__WHAT IS EXPECTED__:
From the records below, state how many lines include the word "comitelpartners", giving only that number.

■ ■ ■

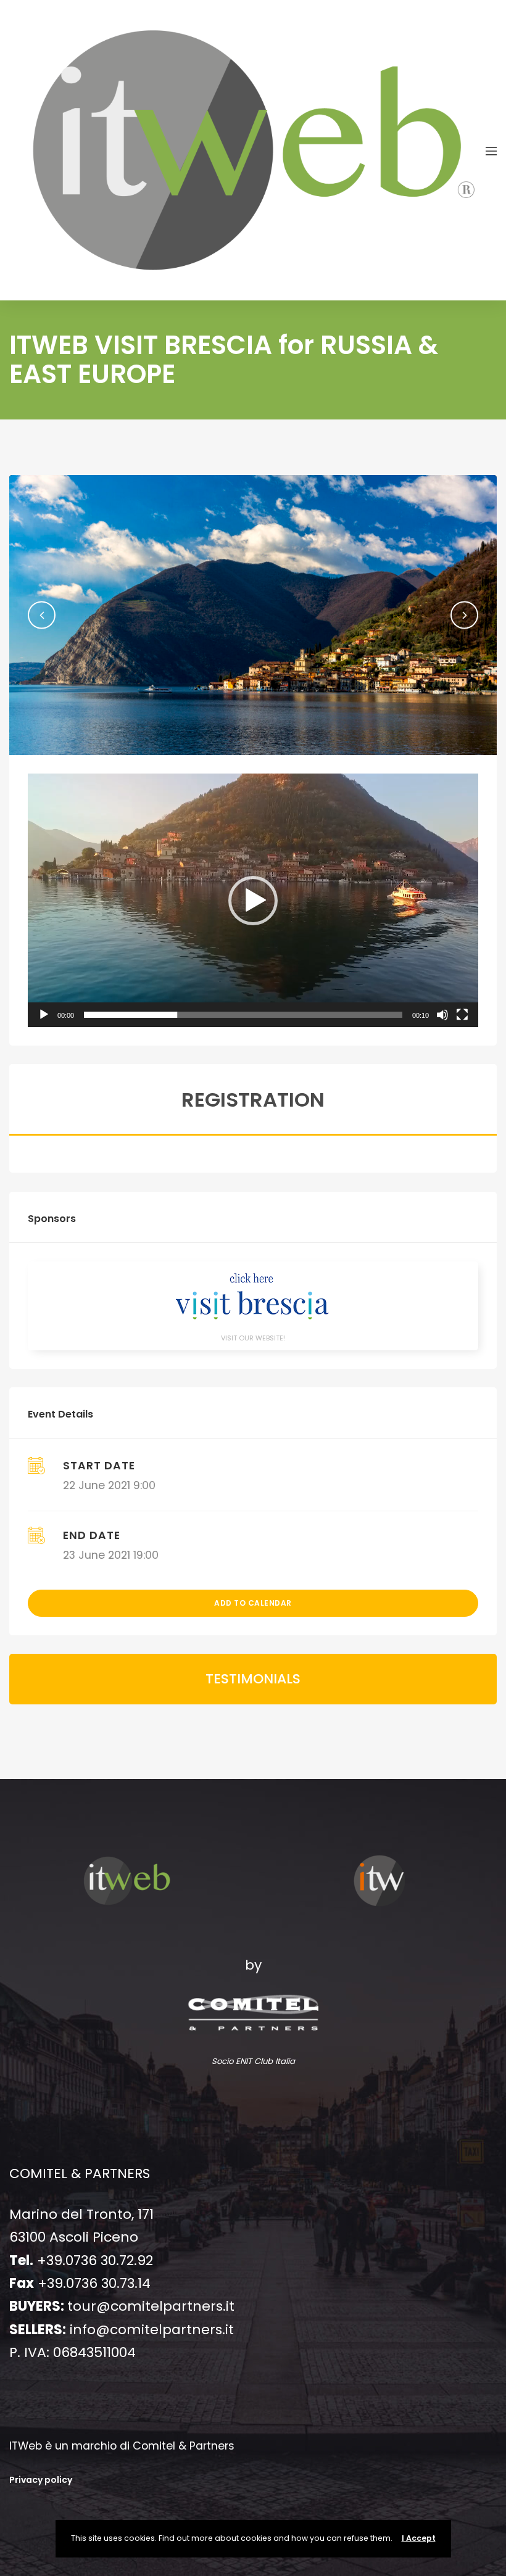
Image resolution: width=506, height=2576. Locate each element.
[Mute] (442, 1015)
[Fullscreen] (462, 1015)
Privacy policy (40, 2480)
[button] (42, 615)
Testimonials (253, 1678)
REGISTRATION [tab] (253, 1099)
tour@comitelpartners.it (150, 2306)
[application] (253, 900)
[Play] (44, 1015)
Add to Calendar (253, 1603)
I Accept (419, 2538)
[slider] (243, 1015)
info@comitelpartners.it (152, 2329)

■ ■ ■

__RESPONSE AREA__:
2